Year C
October 20, 2019
Genesis 32:22-31
Our first reading from this morning contains, for me, one of the most powerful images in scripture. Jacob had been avoiding his brother Esau after stealing a blessing and the birthright from their father, a few chapters earlier in the narrative. Esau vows to kill Jacob, once their father dies, so their mother, Rebecca, urges Jacob to flee to a distant land so that he might live. Jacob and Esau are about to meet after something like twenty years apart, as Jacob is returning home. Jacob is “greatly afraid and distressed,” fearing that Esau was going to finally make good on that earlier vow.
Then, we get this text from Genesis. It is a bizarre story: an unknown assailant and Jacob wrestle throughout the night. There was no warning.
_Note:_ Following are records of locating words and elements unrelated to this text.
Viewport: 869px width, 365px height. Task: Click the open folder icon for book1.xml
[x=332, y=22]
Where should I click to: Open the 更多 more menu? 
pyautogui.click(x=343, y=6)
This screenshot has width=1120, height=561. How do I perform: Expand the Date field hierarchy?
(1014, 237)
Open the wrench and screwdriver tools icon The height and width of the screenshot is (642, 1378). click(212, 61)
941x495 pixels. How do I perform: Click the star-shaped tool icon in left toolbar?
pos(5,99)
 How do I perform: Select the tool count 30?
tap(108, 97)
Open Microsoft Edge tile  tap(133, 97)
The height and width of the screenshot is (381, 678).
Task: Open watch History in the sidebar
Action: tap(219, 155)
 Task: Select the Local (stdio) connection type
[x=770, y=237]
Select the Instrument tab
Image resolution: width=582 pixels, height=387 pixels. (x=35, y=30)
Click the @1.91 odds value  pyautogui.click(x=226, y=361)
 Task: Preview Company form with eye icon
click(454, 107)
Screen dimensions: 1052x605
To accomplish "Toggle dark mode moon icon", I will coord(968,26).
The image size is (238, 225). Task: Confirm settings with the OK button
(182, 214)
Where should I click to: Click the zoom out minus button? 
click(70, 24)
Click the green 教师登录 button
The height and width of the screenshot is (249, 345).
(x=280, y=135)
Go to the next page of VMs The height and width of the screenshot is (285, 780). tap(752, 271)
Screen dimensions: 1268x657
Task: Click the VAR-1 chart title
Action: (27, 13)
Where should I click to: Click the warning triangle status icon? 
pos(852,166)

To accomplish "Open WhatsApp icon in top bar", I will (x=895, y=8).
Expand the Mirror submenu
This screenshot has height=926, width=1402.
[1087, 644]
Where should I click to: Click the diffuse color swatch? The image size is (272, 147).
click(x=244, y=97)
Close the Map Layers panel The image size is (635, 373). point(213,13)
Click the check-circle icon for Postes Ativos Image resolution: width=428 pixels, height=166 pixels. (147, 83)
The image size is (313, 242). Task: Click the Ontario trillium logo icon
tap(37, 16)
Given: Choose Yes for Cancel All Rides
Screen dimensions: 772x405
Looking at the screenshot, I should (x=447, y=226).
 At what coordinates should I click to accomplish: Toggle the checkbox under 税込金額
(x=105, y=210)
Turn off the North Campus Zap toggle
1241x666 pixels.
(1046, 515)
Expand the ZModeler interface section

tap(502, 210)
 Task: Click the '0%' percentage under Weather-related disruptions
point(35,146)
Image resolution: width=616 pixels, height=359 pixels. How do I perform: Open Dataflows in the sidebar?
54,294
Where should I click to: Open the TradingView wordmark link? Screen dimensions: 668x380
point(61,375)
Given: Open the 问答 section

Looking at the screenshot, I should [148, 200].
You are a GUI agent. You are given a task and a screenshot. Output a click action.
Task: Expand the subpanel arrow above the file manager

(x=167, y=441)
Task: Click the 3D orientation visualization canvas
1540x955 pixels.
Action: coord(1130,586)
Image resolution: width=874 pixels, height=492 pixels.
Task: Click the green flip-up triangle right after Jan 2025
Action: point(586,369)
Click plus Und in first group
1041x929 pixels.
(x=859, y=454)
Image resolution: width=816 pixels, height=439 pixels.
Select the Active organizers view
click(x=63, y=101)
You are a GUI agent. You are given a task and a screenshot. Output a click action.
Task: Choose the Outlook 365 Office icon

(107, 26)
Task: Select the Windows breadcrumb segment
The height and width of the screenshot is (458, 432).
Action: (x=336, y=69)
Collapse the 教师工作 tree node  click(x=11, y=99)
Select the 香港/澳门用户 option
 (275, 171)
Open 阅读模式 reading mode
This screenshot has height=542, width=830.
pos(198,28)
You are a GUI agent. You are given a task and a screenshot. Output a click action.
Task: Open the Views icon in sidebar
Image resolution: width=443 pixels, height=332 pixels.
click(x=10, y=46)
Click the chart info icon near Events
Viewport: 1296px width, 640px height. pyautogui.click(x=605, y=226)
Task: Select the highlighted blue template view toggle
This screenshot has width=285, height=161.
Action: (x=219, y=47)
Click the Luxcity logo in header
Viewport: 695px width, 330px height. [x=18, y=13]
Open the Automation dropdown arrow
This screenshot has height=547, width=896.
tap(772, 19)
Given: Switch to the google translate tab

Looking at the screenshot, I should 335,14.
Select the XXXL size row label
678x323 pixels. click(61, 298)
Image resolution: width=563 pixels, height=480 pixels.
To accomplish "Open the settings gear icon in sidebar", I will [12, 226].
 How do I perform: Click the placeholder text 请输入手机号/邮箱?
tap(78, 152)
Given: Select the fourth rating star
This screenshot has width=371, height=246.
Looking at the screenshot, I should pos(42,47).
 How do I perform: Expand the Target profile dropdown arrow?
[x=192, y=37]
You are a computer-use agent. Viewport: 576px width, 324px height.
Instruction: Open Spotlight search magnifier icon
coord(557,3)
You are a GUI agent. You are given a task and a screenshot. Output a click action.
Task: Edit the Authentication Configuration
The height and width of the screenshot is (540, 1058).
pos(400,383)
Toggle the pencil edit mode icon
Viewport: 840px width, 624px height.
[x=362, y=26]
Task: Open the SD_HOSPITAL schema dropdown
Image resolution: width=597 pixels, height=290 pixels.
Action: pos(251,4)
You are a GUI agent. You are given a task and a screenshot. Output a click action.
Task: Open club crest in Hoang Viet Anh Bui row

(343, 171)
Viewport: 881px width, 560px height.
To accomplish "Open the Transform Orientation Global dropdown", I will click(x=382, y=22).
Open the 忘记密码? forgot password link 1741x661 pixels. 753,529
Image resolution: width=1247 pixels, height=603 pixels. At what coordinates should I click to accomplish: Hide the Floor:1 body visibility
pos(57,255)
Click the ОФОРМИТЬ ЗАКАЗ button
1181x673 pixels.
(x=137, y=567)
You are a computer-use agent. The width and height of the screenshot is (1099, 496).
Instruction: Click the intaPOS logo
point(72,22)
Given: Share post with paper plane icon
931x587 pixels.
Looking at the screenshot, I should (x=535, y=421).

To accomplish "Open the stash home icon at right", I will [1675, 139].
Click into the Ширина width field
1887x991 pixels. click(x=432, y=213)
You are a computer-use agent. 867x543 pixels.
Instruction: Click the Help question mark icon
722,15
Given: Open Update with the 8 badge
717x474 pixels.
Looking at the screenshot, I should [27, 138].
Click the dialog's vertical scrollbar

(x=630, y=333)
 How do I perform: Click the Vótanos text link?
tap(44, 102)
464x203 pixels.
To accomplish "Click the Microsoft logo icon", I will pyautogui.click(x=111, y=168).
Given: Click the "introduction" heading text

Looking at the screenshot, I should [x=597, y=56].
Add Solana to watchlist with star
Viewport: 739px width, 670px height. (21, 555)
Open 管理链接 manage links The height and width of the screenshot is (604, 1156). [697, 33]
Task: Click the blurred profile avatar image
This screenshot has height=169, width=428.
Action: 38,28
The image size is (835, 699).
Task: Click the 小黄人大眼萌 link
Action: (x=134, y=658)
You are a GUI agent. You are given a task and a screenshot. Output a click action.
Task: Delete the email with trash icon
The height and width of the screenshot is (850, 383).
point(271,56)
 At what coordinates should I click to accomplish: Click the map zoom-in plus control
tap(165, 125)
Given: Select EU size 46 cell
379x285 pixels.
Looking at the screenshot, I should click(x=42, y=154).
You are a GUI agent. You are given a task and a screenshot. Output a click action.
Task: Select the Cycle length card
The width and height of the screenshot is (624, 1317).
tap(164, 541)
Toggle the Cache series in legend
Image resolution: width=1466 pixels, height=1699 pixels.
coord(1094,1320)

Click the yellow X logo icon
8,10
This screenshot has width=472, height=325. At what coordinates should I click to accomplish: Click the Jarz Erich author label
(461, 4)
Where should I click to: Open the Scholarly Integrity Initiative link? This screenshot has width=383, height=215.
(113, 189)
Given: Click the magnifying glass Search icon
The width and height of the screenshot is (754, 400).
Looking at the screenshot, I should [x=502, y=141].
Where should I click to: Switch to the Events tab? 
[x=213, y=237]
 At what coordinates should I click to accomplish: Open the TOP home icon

No description of the man. All the text tells us is that a man wrestled with Jacob until daybreak. In this wrestling match Jacob senses that this man is something more than a man – and demands a blessing, refusing to let the man go before he gets it. Jacob – whose name meant “heal-grabber” a permanent reminder of his deceitfulness and his desire to take what wasn’t his own – is renamed Israel – “God wrestler,” “for he had striven with God and humans and have prevailed.” He receives a blessing and the being goes away, but Jacob – now called Israel - is left with a permanent limp. As often happens with texts, there are a multitude of angles and interpretations to take with the text. The text is *just* open enough to yield a number of interpretive possibilities. Yet this text – and the image of wresting with God - has become so formational and foundational for me as I encounter faith, how I encounter Scripture, and how I encounter our God – to the point that my blog is called “Wrestling with the Word.”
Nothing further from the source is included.